● **WORK TO BE COMPLETED**
The reply should contain every entry below exactly as written, with no images.

● **ENTRIES SHOWN**
───

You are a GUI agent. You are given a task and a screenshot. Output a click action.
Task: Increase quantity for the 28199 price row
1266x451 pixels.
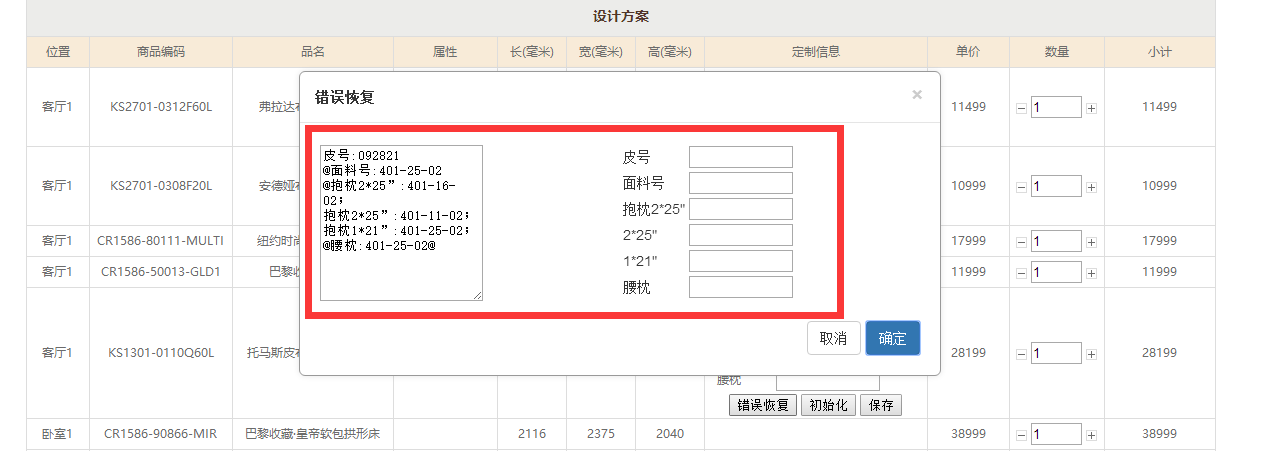[x=1091, y=354]
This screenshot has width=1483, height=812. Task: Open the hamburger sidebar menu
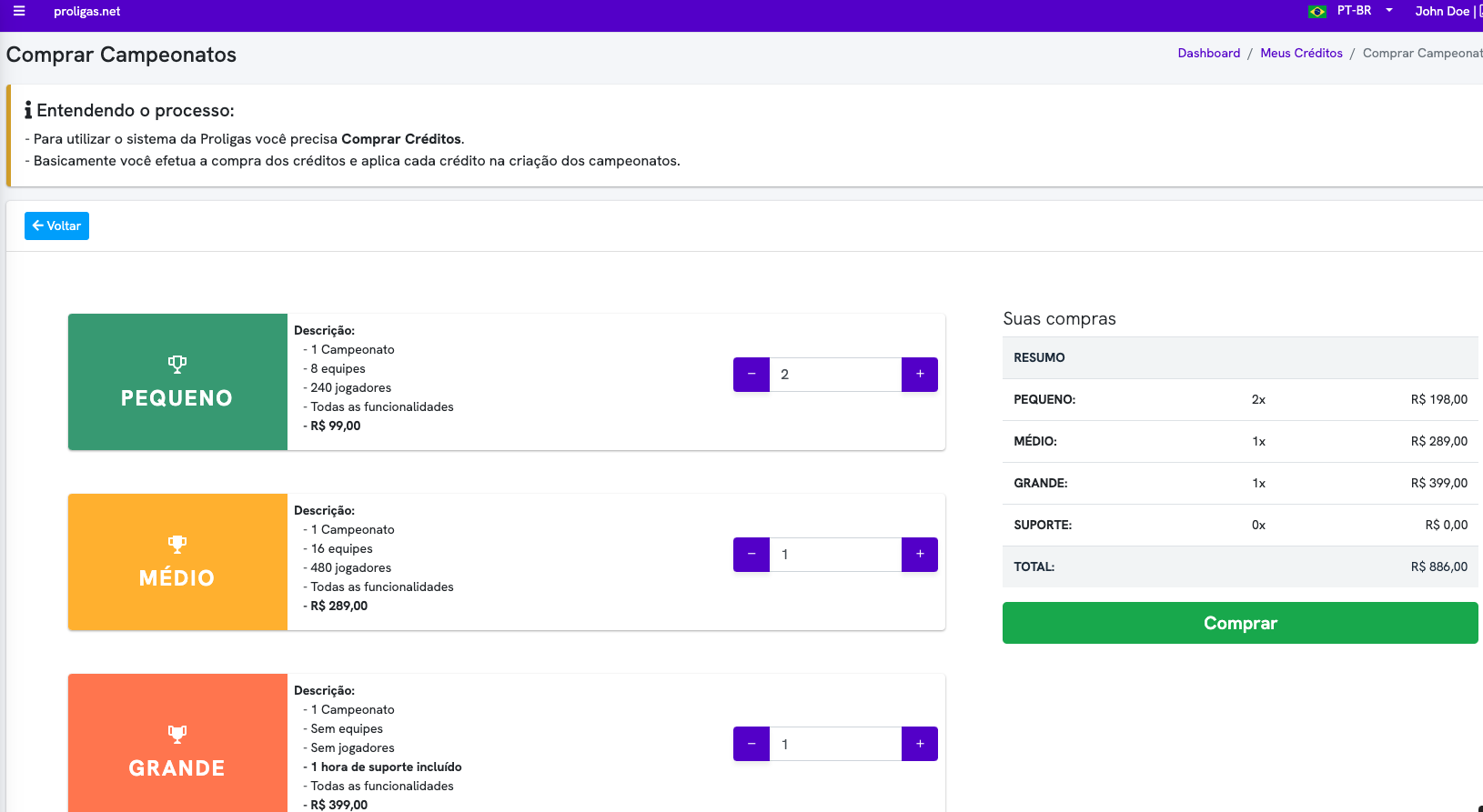tap(19, 12)
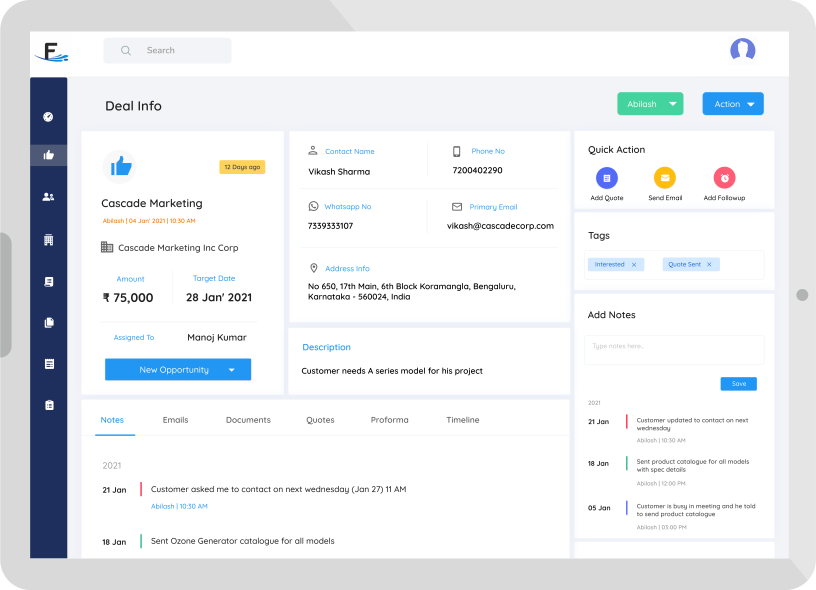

───

● **ANSWER SECTION**
You are a GUI agent. You are given a task and a screenshot. Output a click action.
Task: Increase quantity for the 28199 price row
1266x451 pixels.
[x=1091, y=354]
This screenshot has width=1483, height=812. Task: Open the hamburger sidebar menu
tap(19, 12)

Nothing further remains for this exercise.